Extracted data entries:
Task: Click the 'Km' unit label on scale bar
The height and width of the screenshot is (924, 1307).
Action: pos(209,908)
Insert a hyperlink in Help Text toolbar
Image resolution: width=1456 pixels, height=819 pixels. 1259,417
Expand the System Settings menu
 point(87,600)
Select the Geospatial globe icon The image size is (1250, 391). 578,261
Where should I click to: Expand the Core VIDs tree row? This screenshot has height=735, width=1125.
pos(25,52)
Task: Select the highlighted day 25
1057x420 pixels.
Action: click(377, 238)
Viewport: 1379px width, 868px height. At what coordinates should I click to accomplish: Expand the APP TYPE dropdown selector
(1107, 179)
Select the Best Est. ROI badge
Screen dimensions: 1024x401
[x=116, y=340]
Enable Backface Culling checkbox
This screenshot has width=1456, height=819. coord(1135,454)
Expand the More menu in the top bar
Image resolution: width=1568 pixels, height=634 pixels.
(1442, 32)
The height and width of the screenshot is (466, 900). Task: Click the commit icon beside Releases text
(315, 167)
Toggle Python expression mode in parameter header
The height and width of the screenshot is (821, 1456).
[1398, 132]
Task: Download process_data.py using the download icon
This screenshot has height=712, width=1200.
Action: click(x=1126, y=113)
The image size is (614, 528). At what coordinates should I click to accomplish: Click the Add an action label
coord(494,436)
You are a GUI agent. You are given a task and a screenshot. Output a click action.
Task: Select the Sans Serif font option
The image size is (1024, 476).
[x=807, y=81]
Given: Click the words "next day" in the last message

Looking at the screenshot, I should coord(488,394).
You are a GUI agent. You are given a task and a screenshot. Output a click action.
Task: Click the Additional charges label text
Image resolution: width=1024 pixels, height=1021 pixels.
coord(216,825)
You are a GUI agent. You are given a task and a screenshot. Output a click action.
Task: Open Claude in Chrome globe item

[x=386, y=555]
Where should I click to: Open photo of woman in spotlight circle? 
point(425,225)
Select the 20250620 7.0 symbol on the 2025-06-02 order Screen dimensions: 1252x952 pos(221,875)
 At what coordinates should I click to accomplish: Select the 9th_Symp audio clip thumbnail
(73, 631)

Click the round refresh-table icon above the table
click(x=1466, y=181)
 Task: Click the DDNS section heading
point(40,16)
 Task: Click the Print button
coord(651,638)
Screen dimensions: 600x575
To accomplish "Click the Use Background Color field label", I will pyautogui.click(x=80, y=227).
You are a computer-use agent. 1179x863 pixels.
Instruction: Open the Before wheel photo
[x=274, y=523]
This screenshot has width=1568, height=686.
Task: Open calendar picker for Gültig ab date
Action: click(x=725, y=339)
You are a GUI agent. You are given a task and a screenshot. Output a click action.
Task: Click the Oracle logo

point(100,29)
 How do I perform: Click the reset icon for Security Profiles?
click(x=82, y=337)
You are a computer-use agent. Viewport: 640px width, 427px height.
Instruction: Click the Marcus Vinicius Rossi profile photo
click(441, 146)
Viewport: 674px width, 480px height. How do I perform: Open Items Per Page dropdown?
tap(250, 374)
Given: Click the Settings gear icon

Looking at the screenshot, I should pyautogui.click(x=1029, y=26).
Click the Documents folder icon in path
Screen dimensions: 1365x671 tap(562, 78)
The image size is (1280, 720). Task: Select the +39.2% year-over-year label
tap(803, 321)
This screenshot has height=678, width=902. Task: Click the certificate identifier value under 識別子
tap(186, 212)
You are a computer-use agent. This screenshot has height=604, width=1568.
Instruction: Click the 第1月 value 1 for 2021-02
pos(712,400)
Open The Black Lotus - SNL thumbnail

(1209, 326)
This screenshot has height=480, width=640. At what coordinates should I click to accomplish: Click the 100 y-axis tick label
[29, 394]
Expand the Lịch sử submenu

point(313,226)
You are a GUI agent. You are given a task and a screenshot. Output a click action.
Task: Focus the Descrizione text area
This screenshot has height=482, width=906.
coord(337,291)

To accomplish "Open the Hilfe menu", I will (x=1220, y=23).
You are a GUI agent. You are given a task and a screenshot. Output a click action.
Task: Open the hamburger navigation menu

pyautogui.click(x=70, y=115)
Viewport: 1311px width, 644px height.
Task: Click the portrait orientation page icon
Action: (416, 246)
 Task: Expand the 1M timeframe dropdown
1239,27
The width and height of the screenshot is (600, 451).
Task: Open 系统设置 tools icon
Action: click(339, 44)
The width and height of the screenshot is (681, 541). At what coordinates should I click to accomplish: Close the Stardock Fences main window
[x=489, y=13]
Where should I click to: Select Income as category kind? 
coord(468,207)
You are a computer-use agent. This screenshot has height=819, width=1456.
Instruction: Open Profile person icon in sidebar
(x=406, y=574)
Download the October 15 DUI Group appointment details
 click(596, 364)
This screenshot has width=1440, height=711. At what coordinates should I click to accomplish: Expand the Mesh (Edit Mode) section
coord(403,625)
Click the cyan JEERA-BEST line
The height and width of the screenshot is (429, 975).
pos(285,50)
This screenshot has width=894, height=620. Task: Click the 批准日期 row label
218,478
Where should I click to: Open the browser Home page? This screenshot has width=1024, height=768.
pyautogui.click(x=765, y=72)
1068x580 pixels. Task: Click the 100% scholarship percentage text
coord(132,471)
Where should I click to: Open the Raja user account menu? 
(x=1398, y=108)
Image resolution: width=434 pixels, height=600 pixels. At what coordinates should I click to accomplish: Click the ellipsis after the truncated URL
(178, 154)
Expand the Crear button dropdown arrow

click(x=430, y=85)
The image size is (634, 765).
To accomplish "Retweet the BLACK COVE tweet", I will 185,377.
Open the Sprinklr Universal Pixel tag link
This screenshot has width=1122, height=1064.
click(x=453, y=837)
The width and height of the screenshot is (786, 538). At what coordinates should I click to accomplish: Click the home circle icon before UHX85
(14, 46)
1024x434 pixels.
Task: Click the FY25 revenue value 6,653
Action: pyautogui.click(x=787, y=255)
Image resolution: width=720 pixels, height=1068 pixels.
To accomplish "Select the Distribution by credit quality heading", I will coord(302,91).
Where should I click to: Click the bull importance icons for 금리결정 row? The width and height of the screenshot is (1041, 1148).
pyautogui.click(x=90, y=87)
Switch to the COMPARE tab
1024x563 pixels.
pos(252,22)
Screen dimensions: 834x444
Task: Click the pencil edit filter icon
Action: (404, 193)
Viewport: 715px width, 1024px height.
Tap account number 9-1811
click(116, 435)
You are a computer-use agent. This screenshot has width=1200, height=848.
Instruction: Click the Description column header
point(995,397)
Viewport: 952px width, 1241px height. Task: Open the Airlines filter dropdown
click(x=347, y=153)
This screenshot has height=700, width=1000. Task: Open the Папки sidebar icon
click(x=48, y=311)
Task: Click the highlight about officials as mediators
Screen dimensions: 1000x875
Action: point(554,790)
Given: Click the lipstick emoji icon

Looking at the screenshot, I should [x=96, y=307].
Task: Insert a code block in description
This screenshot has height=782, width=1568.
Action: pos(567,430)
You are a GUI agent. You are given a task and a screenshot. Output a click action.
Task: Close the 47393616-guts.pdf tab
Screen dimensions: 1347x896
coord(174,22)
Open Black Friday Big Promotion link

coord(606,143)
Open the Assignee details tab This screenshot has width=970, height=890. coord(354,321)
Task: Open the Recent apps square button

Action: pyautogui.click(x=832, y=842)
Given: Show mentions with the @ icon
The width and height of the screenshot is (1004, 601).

* **EXERCISE TASK**
How many lines in the rows above contain the string "value"? Reply with the number alone.

* **SOLUTION BELOW**
3